1.PURPOSE

1. To prepare MGG stain as per standard text literature & manufacturer’s guidelines
2. Lay down procedure for staining the smears prepared from fluids& FNAC in Cytopathology section at NCHLS, Surat.

2.STAFF RESPONSIBLE Lab technicians & all the authorized signatories of reports in Cytopathology section.

3.Principle

• It is a type of Romanowsky stain which has two components - azure B (trimethylthionine) and eosinY (tetrabromofluorescein).
• Azure B binds to anionic molecules &eosinY binds to cationic site on proteins.
• Acidic grouping of nucleic acids, proteins of cell nuclei and primitive cytoplasm determine the uptake of basic dye azure B.
• Basic grouping of cytoplasm results in its affinity for acidic dye and its staining by eosin.
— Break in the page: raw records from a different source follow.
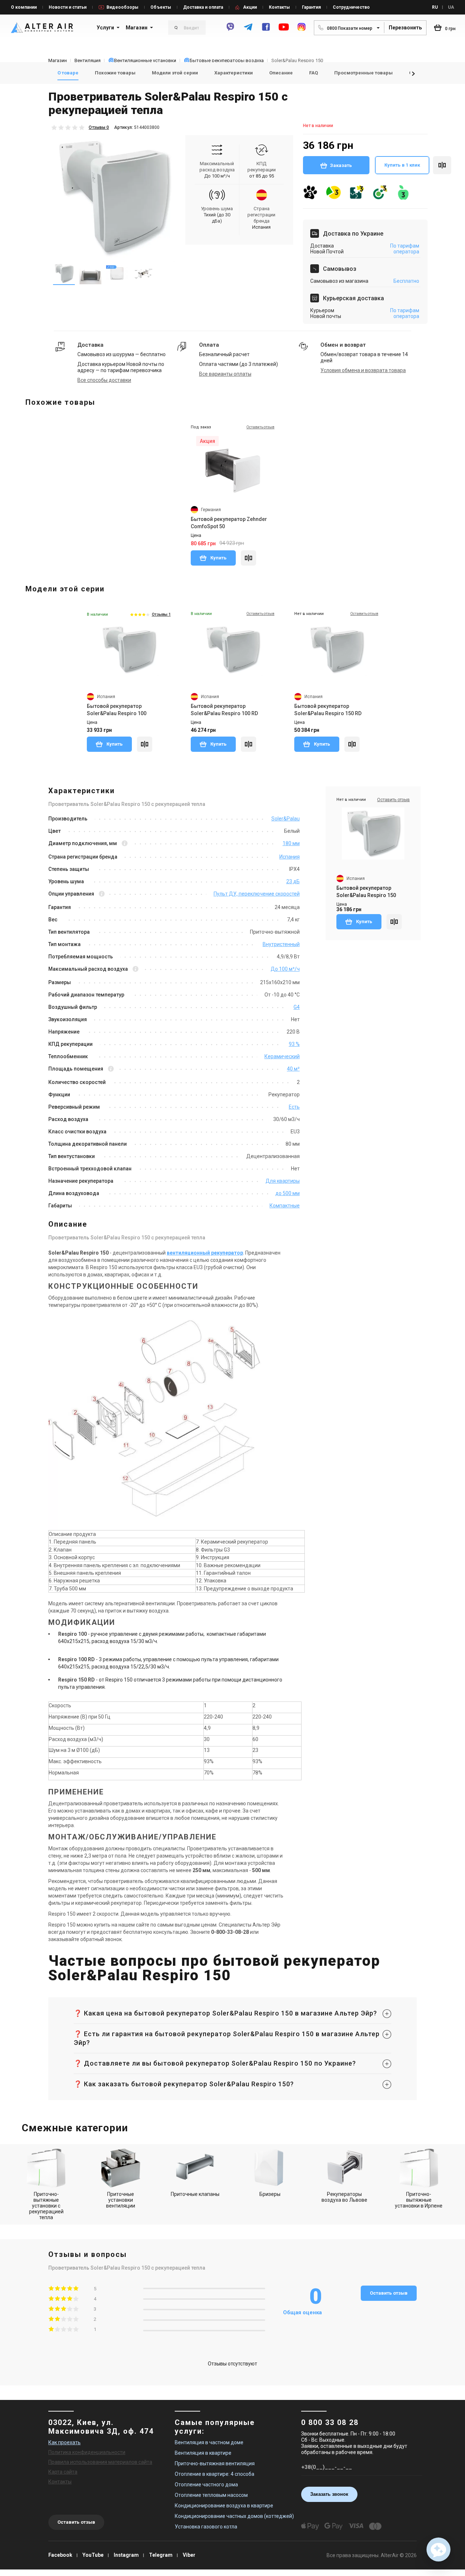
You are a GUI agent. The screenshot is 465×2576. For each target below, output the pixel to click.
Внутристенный (281, 944)
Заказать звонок (329, 2494)
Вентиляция (87, 60)
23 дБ (293, 881)
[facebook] (266, 30)
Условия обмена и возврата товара (363, 370)
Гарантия (311, 7)
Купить (218, 558)
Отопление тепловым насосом (211, 2495)
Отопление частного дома (206, 2484)
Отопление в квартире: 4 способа (214, 2474)
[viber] (230, 30)
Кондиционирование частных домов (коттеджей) (234, 2516)
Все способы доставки (104, 380)
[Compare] (248, 558)
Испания (289, 857)
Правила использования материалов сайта (100, 2462)
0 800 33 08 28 (330, 2422)
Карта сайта (62, 2472)
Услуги (105, 27)
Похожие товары (115, 73)
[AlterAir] (42, 27)
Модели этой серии (175, 73)
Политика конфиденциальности (86, 2452)
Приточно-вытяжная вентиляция (215, 2463)
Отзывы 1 (161, 614)
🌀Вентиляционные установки (142, 60)
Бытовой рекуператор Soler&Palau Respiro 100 (116, 709)
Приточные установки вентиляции (120, 2200)
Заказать (341, 165)
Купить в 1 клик (402, 165)
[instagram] (301, 30)
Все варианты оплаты (225, 374)
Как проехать (64, 2442)
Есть (294, 1107)
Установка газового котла (206, 2527)
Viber (189, 2555)
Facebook (60, 2555)
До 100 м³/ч (217, 176)
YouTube (93, 2555)
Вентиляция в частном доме (209, 2442)
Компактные (285, 1205)
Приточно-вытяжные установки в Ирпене (418, 2200)
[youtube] (284, 30)
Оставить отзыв (389, 2293)
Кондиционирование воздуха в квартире (224, 2505)
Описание (281, 73)
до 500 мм (287, 1193)
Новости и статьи (67, 7)
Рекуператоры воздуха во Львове (344, 2197)
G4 (297, 1007)
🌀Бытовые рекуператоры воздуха (224, 60)
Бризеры (269, 2194)
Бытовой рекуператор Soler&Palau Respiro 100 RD (224, 709)
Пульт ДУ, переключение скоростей (257, 894)
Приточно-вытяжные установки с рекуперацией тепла (46, 2205)
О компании (24, 7)
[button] (413, 74)
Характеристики (233, 73)
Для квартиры (283, 1181)
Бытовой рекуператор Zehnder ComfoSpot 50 (229, 522)
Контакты (279, 7)
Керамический (282, 1056)
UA (451, 7)
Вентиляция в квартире (203, 2453)
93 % (294, 1044)
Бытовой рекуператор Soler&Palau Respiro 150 (366, 891)
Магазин (136, 27)
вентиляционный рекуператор (205, 1253)
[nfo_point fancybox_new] (125, 844)
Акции (250, 7)
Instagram (126, 2555)
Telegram (161, 2555)
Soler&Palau (285, 819)
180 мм (291, 843)
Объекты (160, 7)
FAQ (313, 73)
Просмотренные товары (363, 73)
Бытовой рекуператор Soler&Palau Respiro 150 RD (327, 709)
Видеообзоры (122, 7)
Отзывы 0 (99, 127)
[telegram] (248, 30)
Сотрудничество (351, 7)
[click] (442, 165)
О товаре (67, 73)
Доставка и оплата (203, 7)
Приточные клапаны (195, 2194)
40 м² (293, 1069)
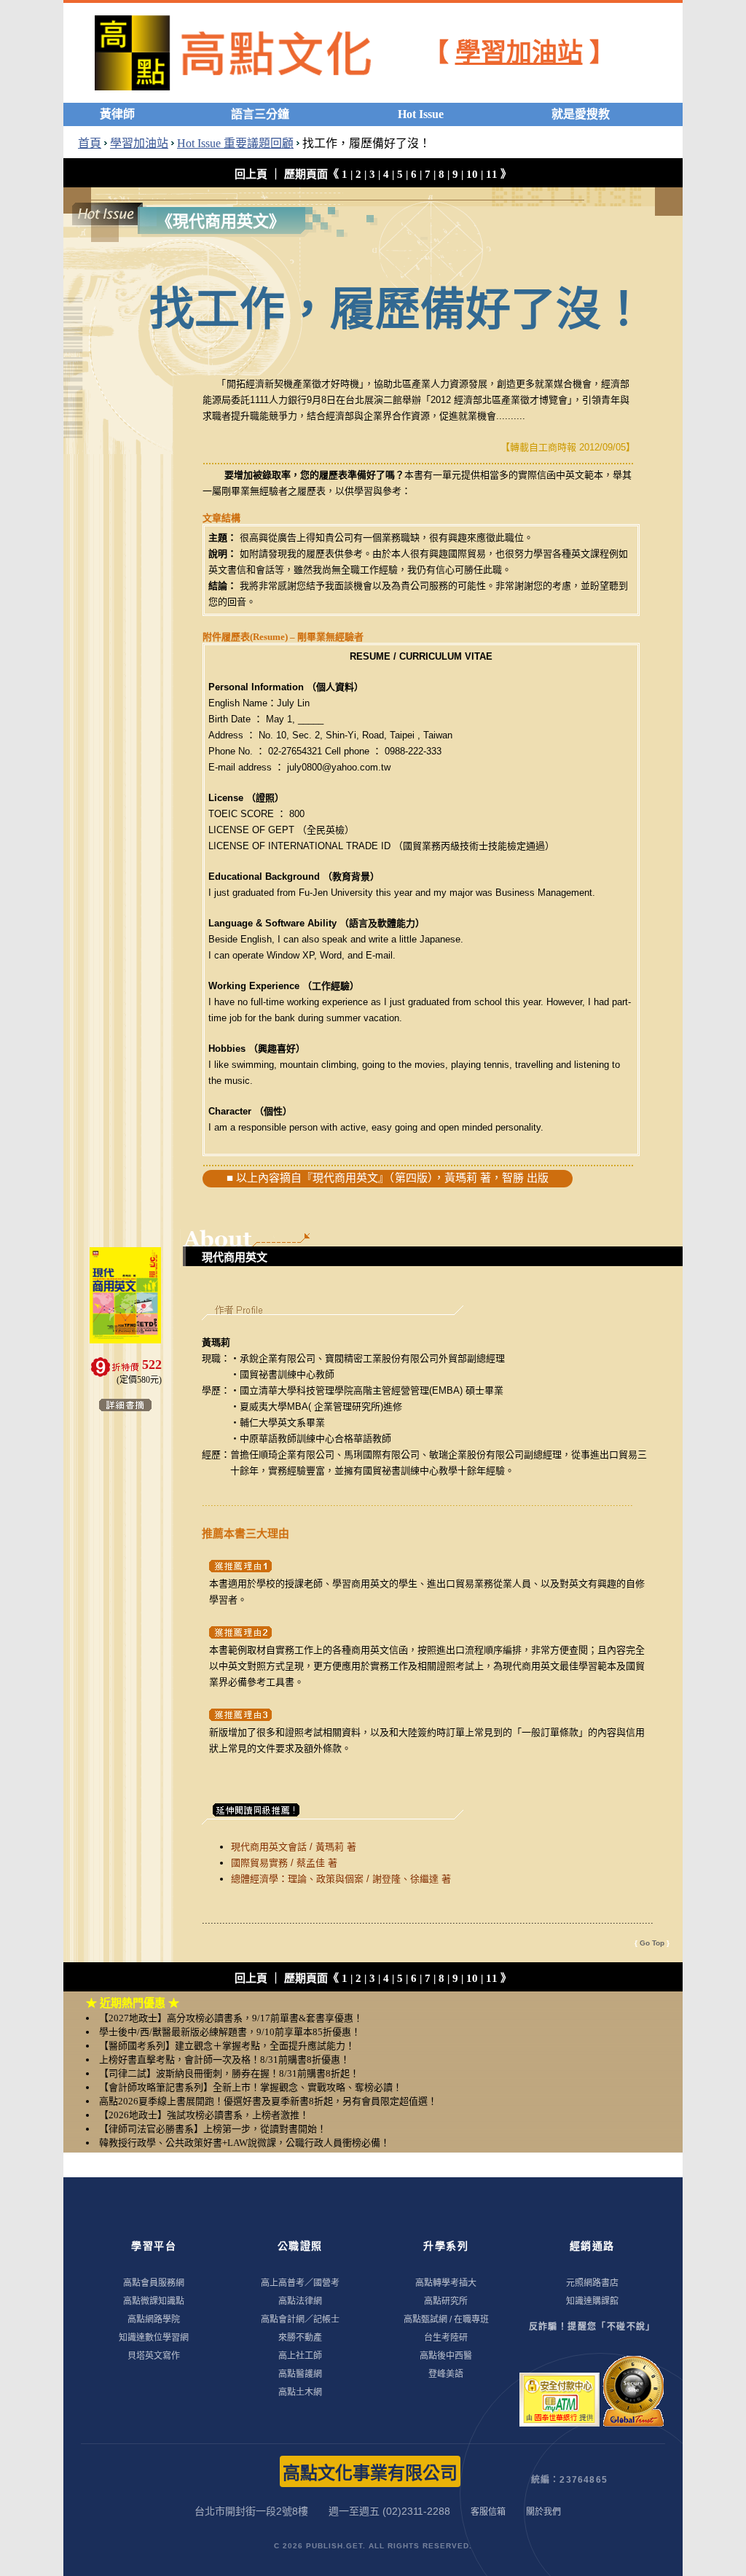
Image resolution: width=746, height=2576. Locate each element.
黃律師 (117, 114)
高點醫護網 (300, 2374)
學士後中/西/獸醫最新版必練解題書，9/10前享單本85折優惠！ (230, 2031)
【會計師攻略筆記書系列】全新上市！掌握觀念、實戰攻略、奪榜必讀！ (250, 2087)
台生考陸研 (446, 2338)
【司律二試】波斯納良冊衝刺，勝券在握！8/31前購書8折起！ (229, 2073)
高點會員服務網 (153, 2283)
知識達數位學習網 (154, 2338)
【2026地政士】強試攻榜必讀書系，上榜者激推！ (204, 2114)
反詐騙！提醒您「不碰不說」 (592, 2327)
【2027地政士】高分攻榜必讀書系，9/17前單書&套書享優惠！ (231, 2018)
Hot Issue (421, 114)
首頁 (89, 143)
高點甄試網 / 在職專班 (446, 2319)
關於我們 (543, 2512)
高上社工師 (300, 2356)
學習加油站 (519, 53)
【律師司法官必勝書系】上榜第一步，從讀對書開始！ (212, 2128)
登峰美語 (445, 2374)
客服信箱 (488, 2512)
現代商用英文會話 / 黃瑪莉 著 (293, 1846)
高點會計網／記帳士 (300, 2319)
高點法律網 (300, 2301)
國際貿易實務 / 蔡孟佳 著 (284, 1862)
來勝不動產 (300, 2338)
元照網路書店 (592, 2283)
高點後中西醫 (446, 2356)
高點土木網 (300, 2392)
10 (472, 174)
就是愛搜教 (580, 114)
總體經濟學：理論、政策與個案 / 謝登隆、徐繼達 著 (341, 1878)
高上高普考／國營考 (300, 2283)
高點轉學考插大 (445, 2283)
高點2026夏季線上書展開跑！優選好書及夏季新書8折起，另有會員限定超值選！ (268, 2101)
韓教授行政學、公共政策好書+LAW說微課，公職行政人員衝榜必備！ (244, 2142)
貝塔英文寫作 (153, 2356)
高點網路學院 (153, 2319)
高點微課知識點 (153, 2301)
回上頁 (251, 174)
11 (492, 174)
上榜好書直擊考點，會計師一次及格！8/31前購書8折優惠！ (224, 2059)
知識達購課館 (592, 2301)
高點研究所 (446, 2301)
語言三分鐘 (260, 114)
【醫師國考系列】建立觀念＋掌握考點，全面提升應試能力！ (227, 2045)
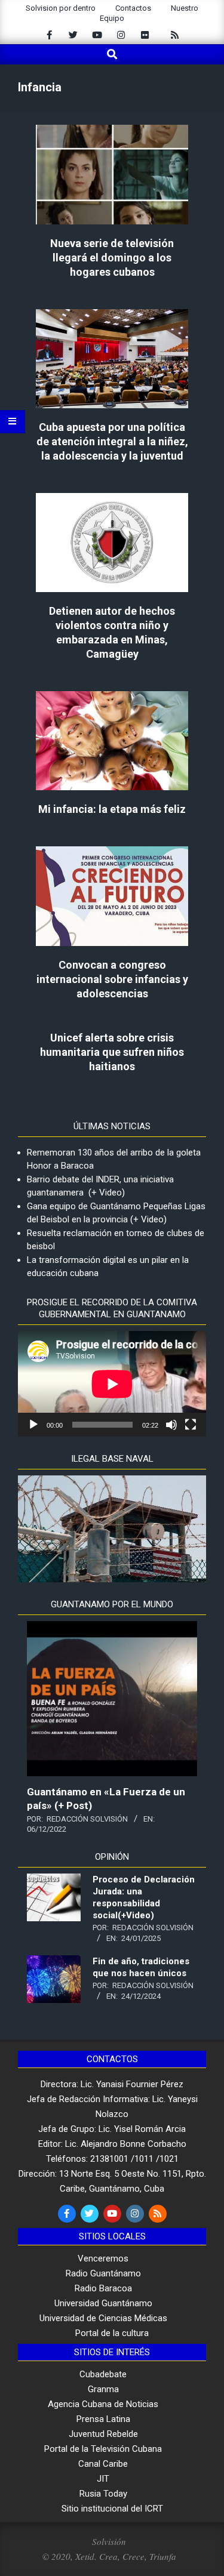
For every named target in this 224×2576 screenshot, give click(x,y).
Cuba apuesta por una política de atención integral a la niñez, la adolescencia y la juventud (112, 441)
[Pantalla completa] (191, 1425)
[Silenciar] (171, 1425)
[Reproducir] (33, 1425)
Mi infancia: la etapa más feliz (112, 809)
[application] (112, 1384)
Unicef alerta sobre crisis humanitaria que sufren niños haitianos (112, 1052)
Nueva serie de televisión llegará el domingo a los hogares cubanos (112, 257)
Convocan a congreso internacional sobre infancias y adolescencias (112, 979)
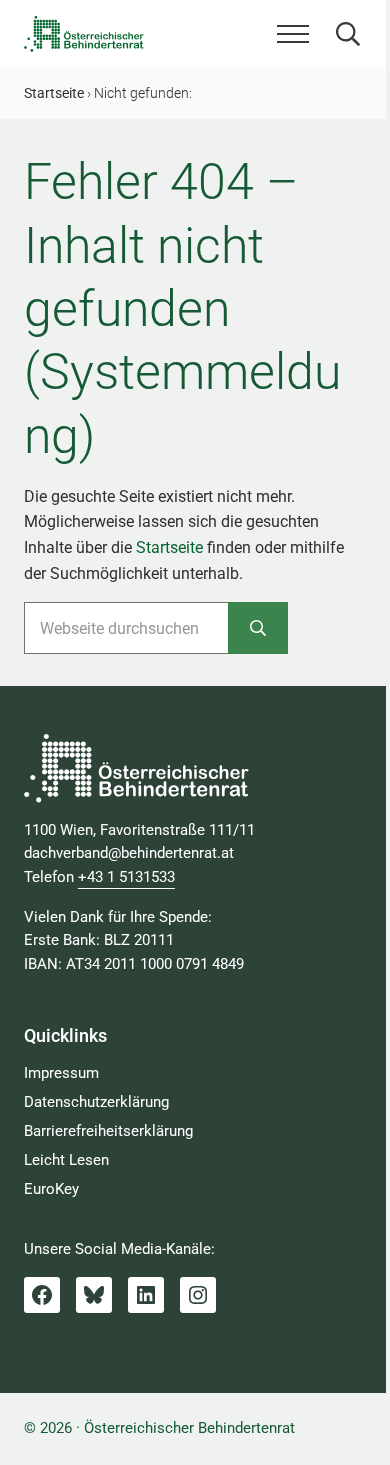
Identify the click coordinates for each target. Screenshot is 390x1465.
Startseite (169, 547)
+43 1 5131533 (126, 877)
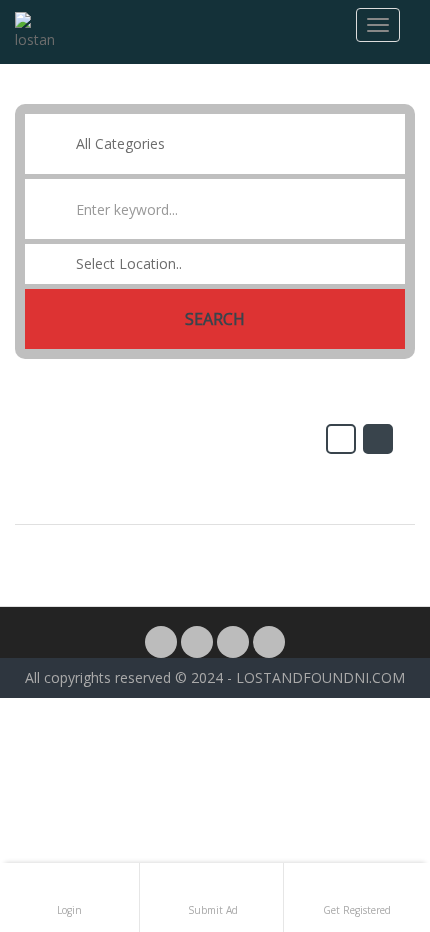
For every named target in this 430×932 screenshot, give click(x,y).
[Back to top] (365, 807)
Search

4.Reagent Giemsa powder, glycerin, methanol

5.Performance specification NA

6.Sample Cytology smear

7.Type of container NA

8.Equipment & reagent used

• Giemsa powder: 5 gm
• Glycerin: 350 ml
• Methanol: 600 ml

• Take 5 gm of Giemsa powder and grinding it in 350 ml of glycerin for one hour. Allow it at least for two days for ripening in the dark place. After two days add 600 ml of methanol to it. Shake well and use it after filtering by doing dilution 1:4.
• May - Grünwald powder: 5 gm
• Methanol: 1000ml

• Take May - Grünwald powder 5gm in 1000 ml methanol dissolve it. Then filter the stain with filter paper. Store it as stock solution. At the time of staining 1:10 dilution of the stain is prepared for use.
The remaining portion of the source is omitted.